• [EXERCISE BRIEF] If a line in the data holds the string "link", list it.

*** Opening of DATA FOR ANALYSIS ***

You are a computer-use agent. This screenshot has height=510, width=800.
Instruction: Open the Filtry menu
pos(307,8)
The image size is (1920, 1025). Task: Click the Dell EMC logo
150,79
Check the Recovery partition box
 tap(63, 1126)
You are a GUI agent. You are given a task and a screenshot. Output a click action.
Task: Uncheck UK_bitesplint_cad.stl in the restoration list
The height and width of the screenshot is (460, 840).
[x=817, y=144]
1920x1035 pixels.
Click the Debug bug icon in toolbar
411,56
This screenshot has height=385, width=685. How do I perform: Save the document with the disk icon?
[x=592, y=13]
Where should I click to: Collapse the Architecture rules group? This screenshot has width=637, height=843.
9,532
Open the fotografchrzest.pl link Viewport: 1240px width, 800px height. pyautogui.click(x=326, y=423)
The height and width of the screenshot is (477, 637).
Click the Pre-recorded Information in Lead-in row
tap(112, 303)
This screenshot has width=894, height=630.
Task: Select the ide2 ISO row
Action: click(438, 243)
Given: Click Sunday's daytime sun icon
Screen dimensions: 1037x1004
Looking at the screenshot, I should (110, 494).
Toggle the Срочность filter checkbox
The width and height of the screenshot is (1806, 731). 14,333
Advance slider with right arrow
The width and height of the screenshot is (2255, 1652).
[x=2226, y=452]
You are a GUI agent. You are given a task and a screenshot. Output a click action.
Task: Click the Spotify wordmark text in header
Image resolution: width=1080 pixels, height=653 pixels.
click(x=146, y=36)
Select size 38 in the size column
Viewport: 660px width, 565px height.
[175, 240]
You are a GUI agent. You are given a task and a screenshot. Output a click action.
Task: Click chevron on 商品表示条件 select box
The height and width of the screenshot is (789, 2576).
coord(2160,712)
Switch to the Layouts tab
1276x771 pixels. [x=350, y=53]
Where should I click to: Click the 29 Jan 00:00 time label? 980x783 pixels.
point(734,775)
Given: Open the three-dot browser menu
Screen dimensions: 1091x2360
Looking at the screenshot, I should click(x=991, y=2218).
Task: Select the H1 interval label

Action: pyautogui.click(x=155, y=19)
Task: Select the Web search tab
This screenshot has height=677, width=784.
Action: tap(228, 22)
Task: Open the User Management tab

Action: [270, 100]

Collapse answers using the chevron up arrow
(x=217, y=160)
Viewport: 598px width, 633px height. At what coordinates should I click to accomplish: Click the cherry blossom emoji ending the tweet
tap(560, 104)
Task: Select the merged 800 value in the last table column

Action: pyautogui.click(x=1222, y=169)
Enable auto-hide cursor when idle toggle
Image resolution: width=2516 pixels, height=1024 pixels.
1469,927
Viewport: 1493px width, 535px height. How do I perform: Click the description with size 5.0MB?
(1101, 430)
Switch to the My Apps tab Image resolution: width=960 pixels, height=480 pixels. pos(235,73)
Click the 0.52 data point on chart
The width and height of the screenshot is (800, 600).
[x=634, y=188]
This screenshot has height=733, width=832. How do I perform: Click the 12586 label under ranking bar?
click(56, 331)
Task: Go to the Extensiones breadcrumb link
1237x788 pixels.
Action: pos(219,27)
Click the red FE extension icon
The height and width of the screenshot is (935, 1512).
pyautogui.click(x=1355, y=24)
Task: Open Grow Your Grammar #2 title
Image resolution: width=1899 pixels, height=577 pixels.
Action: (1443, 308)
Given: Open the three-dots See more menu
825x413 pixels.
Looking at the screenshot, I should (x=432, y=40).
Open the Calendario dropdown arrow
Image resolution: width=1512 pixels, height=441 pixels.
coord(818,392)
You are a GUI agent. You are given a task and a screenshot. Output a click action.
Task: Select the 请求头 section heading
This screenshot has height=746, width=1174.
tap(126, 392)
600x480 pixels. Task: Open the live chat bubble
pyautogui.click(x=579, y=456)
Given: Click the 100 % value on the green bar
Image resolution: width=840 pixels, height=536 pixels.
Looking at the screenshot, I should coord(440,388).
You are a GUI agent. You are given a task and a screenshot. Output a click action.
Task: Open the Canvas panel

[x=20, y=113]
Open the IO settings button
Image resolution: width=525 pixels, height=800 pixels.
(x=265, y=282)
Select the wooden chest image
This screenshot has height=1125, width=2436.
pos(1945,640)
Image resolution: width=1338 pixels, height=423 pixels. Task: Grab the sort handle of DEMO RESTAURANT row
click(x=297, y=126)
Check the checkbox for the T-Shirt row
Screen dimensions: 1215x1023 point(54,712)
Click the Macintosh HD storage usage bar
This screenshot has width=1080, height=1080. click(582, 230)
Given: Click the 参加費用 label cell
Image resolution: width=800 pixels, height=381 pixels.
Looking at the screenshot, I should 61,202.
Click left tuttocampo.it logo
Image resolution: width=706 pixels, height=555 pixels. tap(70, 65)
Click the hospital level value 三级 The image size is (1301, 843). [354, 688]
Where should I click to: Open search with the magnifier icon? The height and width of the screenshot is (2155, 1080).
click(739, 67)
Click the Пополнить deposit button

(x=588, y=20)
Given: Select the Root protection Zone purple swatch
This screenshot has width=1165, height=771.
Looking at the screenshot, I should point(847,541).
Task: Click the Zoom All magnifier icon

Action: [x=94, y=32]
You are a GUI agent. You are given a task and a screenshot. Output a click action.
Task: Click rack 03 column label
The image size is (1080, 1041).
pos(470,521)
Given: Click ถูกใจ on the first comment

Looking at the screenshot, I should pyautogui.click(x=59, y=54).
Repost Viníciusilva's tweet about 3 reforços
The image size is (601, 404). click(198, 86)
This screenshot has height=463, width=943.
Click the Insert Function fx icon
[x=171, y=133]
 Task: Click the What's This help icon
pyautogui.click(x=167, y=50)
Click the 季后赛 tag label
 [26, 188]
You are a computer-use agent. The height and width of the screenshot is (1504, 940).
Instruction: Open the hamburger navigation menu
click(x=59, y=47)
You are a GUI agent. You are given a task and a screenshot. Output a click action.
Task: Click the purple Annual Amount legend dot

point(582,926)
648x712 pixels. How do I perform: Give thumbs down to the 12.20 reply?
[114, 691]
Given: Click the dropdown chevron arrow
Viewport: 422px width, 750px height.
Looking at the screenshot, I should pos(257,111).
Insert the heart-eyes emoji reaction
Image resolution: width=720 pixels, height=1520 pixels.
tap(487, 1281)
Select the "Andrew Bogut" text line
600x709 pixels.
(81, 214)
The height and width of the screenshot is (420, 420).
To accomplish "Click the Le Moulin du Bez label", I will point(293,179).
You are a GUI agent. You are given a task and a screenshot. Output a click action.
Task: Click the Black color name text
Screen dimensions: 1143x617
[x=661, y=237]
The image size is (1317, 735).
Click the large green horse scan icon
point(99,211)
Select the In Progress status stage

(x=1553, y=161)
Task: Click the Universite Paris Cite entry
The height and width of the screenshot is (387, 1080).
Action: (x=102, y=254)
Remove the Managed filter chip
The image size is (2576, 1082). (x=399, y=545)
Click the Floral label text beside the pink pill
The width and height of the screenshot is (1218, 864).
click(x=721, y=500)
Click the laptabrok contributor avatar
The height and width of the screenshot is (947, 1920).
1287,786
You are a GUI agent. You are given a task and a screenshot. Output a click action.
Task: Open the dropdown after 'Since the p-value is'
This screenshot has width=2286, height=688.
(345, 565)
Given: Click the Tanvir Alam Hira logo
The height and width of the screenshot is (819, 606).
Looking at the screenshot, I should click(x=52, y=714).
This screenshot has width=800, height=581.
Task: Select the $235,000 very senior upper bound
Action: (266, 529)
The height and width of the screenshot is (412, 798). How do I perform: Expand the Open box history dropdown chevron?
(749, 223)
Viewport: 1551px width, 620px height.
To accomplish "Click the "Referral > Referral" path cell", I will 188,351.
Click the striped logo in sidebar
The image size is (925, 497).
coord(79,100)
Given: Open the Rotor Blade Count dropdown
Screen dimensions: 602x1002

*** Close of DATA FOR ANALYSIS ***

• [ANSWER TO THIS TASK]
Open the fotografchrzest.pl link Viewport: 1240px width, 800px height. pyautogui.click(x=326, y=423)
Task: Go to the Extensiones breadcrumb link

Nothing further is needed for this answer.